[Start Material to process]
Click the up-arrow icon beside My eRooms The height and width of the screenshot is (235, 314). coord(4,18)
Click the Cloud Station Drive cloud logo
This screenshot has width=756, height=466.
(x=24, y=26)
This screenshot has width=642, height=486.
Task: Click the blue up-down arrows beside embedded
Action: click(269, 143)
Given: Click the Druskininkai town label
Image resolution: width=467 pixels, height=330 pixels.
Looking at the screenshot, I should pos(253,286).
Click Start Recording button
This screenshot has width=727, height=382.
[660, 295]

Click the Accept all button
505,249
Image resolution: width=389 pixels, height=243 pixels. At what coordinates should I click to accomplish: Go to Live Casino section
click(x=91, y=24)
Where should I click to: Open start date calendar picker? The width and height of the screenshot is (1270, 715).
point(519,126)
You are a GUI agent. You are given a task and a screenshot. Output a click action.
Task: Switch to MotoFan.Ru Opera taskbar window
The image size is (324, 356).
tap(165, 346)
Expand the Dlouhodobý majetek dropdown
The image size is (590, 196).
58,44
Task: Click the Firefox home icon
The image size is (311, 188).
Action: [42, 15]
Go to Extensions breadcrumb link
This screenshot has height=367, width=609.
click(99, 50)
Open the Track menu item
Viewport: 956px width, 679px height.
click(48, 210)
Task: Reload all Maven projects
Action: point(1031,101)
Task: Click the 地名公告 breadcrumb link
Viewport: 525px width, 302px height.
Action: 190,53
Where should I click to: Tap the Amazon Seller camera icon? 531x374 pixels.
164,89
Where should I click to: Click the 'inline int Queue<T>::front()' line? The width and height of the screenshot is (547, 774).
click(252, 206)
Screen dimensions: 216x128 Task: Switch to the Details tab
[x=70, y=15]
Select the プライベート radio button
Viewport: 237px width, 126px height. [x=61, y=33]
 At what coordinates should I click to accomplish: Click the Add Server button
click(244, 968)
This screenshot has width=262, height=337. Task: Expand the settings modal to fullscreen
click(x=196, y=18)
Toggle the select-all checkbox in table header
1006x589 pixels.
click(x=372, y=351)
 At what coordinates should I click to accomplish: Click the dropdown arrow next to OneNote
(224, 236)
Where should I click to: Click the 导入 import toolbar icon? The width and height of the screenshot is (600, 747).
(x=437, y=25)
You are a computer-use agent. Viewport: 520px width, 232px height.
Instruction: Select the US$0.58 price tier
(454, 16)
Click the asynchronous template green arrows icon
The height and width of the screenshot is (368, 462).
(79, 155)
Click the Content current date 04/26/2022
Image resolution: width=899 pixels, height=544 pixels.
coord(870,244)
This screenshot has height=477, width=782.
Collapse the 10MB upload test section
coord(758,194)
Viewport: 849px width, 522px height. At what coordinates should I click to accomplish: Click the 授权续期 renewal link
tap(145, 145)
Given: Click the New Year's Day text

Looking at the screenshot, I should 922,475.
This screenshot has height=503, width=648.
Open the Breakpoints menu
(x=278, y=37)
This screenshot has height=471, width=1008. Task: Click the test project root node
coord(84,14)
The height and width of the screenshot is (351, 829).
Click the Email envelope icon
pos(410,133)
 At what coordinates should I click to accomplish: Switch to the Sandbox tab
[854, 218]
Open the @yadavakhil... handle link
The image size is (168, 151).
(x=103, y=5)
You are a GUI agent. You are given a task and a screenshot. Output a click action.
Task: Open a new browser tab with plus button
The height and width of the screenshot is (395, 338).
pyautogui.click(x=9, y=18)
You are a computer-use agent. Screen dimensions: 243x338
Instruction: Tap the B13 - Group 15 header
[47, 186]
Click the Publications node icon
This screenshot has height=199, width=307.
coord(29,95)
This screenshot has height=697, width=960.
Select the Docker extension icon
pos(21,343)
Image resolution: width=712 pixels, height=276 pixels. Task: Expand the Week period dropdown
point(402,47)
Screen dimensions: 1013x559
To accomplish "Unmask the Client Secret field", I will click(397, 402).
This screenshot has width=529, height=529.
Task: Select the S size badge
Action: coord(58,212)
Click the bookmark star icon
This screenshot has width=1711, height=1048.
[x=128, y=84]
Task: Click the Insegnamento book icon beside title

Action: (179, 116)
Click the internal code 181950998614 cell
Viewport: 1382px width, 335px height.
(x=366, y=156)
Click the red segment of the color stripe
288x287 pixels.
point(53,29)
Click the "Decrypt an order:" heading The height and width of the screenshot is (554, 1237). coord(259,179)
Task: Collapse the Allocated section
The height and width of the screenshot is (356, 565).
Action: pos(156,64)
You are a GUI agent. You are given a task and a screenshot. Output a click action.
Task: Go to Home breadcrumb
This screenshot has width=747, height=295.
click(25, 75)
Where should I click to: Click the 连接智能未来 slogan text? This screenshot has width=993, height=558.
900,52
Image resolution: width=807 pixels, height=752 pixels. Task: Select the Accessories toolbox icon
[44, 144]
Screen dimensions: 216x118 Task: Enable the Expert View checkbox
[End Material to process]
* **Aim**
Convert the entire listing above into a Markdown table with two columns, Index and Line. Skip blank lines, and number the remaining lines consecutively from 1.

* **Task response**
| Index | Line |
|---|---|
| 1 | Click the up-arrow icon beside My eRooms The height and width of the screenshot is (235, 314). coord(4,18) |
| 2 | Click the Cloud Station Drive cloud logo |
| 3 | This screenshot has width=756, height=466. |
| 4 | (x=24, y=26) |
| 5 | This screenshot has width=642, height=486. |
| 6 | Task: Click the blue up-down arrows beside embedded |
| 7 | Action: click(269, 143) |
| 8 | Given: Click the Druskininkai town label |
| 9 | Image resolution: width=467 pixels, height=330 pixels. |
| 10 | Looking at the screenshot, I should pos(253,286). |
| 11 | Click Start Recording button |
| 12 | This screenshot has width=727, height=382. |
| 13 | [660, 295] |
| 14 | Click the Accept all button |
| 15 | 505,249 |
| 16 | Image resolution: width=389 pixels, height=243 pixels. At what coordinates should I click to accomplish: Go to Live Casino section |
| 17 | click(x=91, y=24) |
| 18 | Where should I click to: Open start date calendar picker? The width and height of the screenshot is (1270, 715). |
| 19 | point(519,126) |
| 20 | You are a GUI agent. You are given a task and a screenshot. Output a click action. |
| 21 | Task: Switch to MotoFan.Ru Opera taskbar window |
| 22 | The image size is (324, 356). |
| 23 | tap(165, 346) |
| 24 | Expand the Dlouhodobý majetek dropdown |
| 25 | The image size is (590, 196). |
| 26 | 58,44 |
| 27 | Task: Click the Firefox home icon |
| 28 | The image size is (311, 188). |
| 29 | Action: [42, 15] |
| 30 | Go to Extensions breadcrumb link |
| 31 | This screenshot has height=367, width=609. |
| 32 | click(99, 50) |
| 33 | Open the Track menu item |
| 34 | Viewport: 956px width, 679px height. |
| 35 | click(48, 210) |
| 36 | Task: Reload all Maven projects |
| 37 | Action: point(1031,101) |
| 38 | Task: Click the 地名公告 breadcrumb link |
| 39 | Viewport: 525px width, 302px height. |
| 40 | Action: 190,53 |
| 41 | Where should I click to: Tap the Amazon Seller camera icon? 531x374 pixels. |
| 42 | 164,89 |
| 43 | Where should I click to: Click the 'inline int Queue<T>::front()' line? The width and height of the screenshot is (547, 774). |
| 44 | click(252, 206) |
| 45 | Screen dimensions: 216x128 Task: Switch to the Details tab |
| 46 | [x=70, y=15] |
| 47 | Select the プライベート radio button |
| 48 | Viewport: 237px width, 126px height. [x=61, y=33] |
| 49 |  At what coordinates should I click to accomplish: Click the Add Server button |
| 50 | click(244, 968) |
| 51 | This screenshot has width=262, height=337. Task: Expand the settings modal to fullscreen |
| 52 | click(x=196, y=18) |
| 53 | Toggle the select-all checkbox in table header |
| 54 | 1006x589 pixels. |
| 55 | click(x=372, y=351) |
| 56 |  At what coordinates should I click to accomplish: Click the dropdown arrow next to OneNote |
| 57 | (224, 236) |
| 58 | Where should I click to: Click the 导入 import toolbar icon? The width and height of the screenshot is (600, 747). |
| 59 | (x=437, y=25) |
| 60 | You are a computer-use agent. Viewport: 520px width, 232px height. |
| 61 | Instruction: Select the US$0.58 price tier |
| 62 | (454, 16) |
| 63 | Click the asynchronous template green arrows icon |
| 64 | The height and width of the screenshot is (368, 462). |
| 65 | (79, 155) |
| 66 | Click the Content current date 04/26/2022 |
| 67 | Image resolution: width=899 pixels, height=544 pixels. |
| 68 | coord(870,244) |
| 69 | This screenshot has height=477, width=782. |
| 70 | Collapse the 10MB upload test section |
| 71 | coord(758,194) |
| 72 | Viewport: 849px width, 522px height. At what coordinates should I click to accomplish: Click the 授权续期 renewal link |
| 73 | tap(145, 145) |
| 74 | Given: Click the New Year's Day text |
| 75 | Looking at the screenshot, I should 922,475. |
| 76 | This screenshot has height=503, width=648. |
| 77 | Open the Breakpoints menu |
| 78 | (x=278, y=37) |
| 79 | This screenshot has height=471, width=1008. Task: Click the test project root node |
| 80 | coord(84,14) |
| 81 | The height and width of the screenshot is (351, 829). |
| 82 | Click the Email envelope icon |
| 83 | pos(410,133) |
| 84 |  At what coordinates should I click to accomplish: Switch to the Sandbox tab |
| 85 | [854, 218] |
| 86 | Open the @yadavakhil... handle link |
| 87 | The image size is (168, 151). |
| 88 | (x=103, y=5) |
| 89 | You are a GUI agent. You are given a task and a screenshot. Output a click action. |
| 90 | Task: Open a new browser tab with plus button |
| 91 | The height and width of the screenshot is (395, 338). |
| 92 | pyautogui.click(x=9, y=18) |
| 93 | You are a computer-use agent. Screen dimensions: 243x338 |
| 94 | Instruction: Tap the B13 - Group 15 header |
| 95 | [47, 186] |
| 96 | Click the Publications node icon |
| 97 | This screenshot has height=199, width=307. |
| 98 | coord(29,95) |
| 99 | This screenshot has height=697, width=960. |
| 100 | Select the Docker extension icon |
| 101 | pos(21,343) |
| 102 | Image resolution: width=712 pixels, height=276 pixels. Task: Expand the Week period dropdown |
| 103 | point(402,47) |
| 104 | Screen dimensions: 1013x559 |
| 105 | To accomplish "Unmask the Client Secret field", I will click(397, 402). |
| 106 | This screenshot has width=529, height=529. |
| 107 | Task: Select the S size badge |
| 108 | Action: coord(58,212) |
| 109 | Click the bookmark star icon |
| 110 | This screenshot has width=1711, height=1048. |
| 111 | [x=128, y=84] |
| 112 | Task: Click the Insegnamento book icon beside title |
| 113 | Action: (179, 116) |
| 114 | Click the internal code 181950998614 cell |
| 115 | Viewport: 1382px width, 335px height. |
| 116 | (x=366, y=156) |
| 117 | Click the red segment of the color stripe |
| 118 | 288x287 pixels. |
| 119 | point(53,29) |
| 120 | Click the "Decrypt an order:" heading The height and width of the screenshot is (554, 1237). coord(259,179) |
| 121 | Task: Collapse the Allocated section |
| 122 | The height and width of the screenshot is (356, 565). |
| 123 | Action: pos(156,64) |
| 124 | You are a GUI agent. You are given a task and a screenshot. Output a click action. |
| 125 | Task: Go to Home breadcrumb |
| 126 | This screenshot has width=747, height=295. |
| 127 | click(25, 75) |
| 128 | Where should I click to: Click the 连接智能未来 slogan text? This screenshot has width=993, height=558. |
| 129 | 900,52 |
| 130 | Image resolution: width=807 pixels, height=752 pixels. Task: Select the Accessories toolbox icon |
| 131 | [44, 144] |
| 132 | Screen dimensions: 216x118 Task: Enable the Expert View checkbox |